O assassinato do influenciador político Charlie Kirk, ocorrido em 10 de setembro de 2025, continua sob investigação intensa. O crime, perpetrado durante um evento na Utah Valley University, chocou a opinião pública americana e mantém as autoridades em alerta máximo na busca pelo responsável.

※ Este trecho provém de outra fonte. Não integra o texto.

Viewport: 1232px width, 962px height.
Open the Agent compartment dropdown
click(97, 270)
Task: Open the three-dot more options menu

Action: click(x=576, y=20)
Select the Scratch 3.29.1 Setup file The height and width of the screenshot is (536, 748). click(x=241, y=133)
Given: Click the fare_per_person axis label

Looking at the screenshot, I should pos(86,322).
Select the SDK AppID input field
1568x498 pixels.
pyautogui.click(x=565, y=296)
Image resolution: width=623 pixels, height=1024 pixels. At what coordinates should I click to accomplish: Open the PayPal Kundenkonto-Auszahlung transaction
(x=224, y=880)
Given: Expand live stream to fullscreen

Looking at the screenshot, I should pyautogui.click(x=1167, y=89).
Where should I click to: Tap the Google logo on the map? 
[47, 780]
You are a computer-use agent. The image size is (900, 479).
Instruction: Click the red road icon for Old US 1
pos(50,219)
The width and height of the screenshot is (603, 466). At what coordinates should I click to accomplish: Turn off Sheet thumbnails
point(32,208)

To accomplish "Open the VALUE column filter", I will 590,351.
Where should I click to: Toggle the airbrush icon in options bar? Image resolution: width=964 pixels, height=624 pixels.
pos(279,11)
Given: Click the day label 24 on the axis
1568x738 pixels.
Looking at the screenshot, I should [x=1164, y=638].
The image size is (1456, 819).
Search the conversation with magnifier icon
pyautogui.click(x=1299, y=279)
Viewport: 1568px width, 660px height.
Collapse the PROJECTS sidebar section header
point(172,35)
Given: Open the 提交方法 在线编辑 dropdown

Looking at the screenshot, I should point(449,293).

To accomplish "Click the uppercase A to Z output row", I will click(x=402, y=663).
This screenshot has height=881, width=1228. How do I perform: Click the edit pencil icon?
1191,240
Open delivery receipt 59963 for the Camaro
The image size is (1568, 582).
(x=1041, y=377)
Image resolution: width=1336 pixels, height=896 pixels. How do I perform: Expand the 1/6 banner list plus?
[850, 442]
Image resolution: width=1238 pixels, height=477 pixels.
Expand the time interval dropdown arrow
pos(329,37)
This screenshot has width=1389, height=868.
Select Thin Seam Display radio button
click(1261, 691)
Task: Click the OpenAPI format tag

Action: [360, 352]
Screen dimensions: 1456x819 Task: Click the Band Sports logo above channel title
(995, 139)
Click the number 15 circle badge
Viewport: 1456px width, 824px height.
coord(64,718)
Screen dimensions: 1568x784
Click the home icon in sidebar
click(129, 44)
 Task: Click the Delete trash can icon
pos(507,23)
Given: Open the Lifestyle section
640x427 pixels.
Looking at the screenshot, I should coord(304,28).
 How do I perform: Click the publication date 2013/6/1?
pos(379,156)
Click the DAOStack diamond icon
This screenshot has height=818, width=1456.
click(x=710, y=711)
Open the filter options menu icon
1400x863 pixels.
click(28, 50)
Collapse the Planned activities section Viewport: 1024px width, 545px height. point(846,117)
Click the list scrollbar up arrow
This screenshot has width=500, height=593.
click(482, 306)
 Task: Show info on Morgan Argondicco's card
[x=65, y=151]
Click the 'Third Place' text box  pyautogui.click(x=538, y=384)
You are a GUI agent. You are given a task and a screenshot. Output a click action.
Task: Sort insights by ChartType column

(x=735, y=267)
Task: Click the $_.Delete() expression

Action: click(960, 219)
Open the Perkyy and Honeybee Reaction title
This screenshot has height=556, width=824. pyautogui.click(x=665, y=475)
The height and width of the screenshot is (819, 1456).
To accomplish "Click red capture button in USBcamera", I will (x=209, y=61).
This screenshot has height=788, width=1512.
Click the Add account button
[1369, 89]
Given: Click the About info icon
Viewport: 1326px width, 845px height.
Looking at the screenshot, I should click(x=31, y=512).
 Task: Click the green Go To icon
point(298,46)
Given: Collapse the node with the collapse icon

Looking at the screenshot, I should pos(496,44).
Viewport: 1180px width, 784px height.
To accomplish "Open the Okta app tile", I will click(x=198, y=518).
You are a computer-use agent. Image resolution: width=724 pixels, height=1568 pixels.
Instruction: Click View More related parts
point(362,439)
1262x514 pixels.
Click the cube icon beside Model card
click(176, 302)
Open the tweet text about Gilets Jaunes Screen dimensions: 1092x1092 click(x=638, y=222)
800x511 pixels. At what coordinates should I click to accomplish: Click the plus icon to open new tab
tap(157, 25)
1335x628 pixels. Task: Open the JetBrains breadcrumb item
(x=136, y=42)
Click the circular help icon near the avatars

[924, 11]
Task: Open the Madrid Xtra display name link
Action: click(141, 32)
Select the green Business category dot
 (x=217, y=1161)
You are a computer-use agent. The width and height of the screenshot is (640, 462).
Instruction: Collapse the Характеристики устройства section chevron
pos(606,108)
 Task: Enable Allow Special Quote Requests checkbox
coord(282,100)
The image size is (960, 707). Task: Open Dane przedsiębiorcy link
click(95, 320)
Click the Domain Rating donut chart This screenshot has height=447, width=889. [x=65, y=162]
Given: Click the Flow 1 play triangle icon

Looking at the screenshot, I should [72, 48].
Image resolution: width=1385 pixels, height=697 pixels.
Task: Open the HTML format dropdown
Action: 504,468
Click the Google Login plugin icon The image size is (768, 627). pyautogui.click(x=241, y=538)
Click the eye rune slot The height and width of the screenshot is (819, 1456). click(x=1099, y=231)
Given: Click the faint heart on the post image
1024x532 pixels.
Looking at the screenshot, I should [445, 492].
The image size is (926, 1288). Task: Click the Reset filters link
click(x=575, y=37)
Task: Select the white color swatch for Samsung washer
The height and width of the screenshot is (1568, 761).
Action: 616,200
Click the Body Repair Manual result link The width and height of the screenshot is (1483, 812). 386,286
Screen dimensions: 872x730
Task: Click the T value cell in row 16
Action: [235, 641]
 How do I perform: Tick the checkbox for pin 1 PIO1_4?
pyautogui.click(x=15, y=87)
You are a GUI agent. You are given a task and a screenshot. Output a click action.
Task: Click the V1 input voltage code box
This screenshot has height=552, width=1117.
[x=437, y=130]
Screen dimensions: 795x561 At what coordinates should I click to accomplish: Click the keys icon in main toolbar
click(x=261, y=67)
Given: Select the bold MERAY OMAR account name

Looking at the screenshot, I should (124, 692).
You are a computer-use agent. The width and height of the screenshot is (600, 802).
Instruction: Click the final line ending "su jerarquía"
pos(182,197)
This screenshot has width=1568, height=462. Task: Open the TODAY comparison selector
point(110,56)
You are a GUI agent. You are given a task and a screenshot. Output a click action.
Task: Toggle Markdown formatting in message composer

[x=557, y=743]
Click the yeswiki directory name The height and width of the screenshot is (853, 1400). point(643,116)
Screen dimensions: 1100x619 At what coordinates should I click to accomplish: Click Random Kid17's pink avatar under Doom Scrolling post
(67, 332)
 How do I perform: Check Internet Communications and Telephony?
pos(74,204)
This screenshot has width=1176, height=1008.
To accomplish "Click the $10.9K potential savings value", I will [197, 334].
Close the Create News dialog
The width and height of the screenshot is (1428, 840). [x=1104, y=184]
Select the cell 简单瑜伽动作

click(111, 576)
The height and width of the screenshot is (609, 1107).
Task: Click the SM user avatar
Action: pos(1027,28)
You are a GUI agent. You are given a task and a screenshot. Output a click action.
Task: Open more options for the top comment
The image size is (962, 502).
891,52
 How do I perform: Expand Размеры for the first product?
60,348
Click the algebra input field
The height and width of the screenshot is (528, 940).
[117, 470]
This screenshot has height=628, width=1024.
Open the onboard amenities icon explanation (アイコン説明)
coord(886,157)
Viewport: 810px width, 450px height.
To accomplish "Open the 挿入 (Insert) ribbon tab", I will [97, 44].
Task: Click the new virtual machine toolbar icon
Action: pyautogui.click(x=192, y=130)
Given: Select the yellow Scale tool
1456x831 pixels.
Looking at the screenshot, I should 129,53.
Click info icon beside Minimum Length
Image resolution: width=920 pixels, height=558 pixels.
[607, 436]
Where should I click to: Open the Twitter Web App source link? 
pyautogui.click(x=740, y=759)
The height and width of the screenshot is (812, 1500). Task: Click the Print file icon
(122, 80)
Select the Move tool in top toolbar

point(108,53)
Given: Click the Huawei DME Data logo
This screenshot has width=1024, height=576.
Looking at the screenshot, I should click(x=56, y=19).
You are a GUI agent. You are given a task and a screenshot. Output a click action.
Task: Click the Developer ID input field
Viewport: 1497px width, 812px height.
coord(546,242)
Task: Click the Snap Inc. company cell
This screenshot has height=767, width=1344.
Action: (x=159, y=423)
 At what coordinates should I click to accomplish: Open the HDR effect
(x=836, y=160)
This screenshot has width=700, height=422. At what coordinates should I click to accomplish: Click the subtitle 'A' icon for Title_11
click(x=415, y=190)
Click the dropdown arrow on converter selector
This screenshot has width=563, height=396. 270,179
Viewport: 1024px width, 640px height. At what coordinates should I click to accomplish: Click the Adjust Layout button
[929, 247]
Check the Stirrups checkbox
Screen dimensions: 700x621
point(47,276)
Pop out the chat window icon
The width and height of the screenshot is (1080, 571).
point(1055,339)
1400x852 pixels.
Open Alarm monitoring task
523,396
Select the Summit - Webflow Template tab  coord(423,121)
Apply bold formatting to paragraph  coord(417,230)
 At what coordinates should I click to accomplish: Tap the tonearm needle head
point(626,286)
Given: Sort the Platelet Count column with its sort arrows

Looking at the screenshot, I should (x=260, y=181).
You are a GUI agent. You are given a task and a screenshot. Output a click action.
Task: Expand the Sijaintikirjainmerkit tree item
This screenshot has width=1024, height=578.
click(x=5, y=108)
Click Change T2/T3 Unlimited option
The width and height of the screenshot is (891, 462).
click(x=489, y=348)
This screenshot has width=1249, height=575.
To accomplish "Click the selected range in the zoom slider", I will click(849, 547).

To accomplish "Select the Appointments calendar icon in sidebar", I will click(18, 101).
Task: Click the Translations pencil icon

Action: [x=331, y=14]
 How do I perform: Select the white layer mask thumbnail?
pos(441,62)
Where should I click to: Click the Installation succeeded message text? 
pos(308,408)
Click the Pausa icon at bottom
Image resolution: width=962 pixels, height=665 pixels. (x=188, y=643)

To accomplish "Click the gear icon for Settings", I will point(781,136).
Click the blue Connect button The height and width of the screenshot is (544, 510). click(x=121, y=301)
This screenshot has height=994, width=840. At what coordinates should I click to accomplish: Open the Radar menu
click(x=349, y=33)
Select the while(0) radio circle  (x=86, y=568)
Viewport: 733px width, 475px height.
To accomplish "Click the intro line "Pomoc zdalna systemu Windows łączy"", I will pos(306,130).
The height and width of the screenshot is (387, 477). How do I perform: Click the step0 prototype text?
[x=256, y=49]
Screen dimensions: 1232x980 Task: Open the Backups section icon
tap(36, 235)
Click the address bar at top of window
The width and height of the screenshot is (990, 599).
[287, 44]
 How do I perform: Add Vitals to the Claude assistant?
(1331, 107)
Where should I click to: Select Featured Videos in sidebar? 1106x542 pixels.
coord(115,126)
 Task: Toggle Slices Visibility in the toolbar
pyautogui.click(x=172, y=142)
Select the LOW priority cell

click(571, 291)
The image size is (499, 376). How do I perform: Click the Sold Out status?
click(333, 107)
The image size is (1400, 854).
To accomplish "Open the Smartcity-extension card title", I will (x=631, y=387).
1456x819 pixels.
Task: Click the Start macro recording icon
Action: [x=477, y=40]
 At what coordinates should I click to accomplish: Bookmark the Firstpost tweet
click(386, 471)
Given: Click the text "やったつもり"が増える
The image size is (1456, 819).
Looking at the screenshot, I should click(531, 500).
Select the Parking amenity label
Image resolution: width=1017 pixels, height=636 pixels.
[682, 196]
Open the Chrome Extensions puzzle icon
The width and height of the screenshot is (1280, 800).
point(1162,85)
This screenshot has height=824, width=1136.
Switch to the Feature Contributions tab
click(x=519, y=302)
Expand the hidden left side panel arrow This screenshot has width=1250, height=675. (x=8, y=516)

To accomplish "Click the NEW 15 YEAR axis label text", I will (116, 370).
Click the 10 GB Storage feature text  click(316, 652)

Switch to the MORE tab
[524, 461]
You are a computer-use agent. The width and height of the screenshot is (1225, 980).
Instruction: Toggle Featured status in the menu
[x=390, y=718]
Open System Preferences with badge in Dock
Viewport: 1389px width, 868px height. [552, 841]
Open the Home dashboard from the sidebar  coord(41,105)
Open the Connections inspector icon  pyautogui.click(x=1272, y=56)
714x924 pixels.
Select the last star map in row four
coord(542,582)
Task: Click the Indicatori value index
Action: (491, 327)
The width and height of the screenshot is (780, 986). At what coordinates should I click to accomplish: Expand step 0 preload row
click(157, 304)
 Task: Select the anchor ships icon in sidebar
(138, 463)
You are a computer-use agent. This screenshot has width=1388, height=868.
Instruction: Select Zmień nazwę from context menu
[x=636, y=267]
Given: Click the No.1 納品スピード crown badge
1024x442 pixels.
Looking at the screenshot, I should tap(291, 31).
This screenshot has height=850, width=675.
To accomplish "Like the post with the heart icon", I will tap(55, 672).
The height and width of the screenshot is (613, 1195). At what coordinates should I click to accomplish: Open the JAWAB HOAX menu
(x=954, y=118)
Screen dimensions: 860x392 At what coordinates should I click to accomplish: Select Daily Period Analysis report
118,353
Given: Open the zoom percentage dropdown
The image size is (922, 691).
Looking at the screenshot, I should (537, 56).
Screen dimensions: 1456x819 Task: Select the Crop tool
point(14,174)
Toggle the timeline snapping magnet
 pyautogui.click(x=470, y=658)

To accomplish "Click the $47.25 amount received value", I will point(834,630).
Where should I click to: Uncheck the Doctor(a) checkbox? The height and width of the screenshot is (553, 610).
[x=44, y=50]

Embora dois indivíduos tenham sido detidos logo após o atentado, o FBI confirmou posteriormente que ambos não possuíam qualquer envolvimento com o caso. O verdadeiro autor do disparo, que vitimou o ativista diante de uma multidão, permanece foragido.
Para avançar nas apurações, o FBI divulgou novas e impactantes imagens. O material mostra o momento exato em que o suspeito salta do telhado da universidade logo após o disparo, dando início a uma fuga a pé. A agência reforçou o apelo por auxílio da população e disponibilizou o canal 1-800-CALL-FBI para denúncias.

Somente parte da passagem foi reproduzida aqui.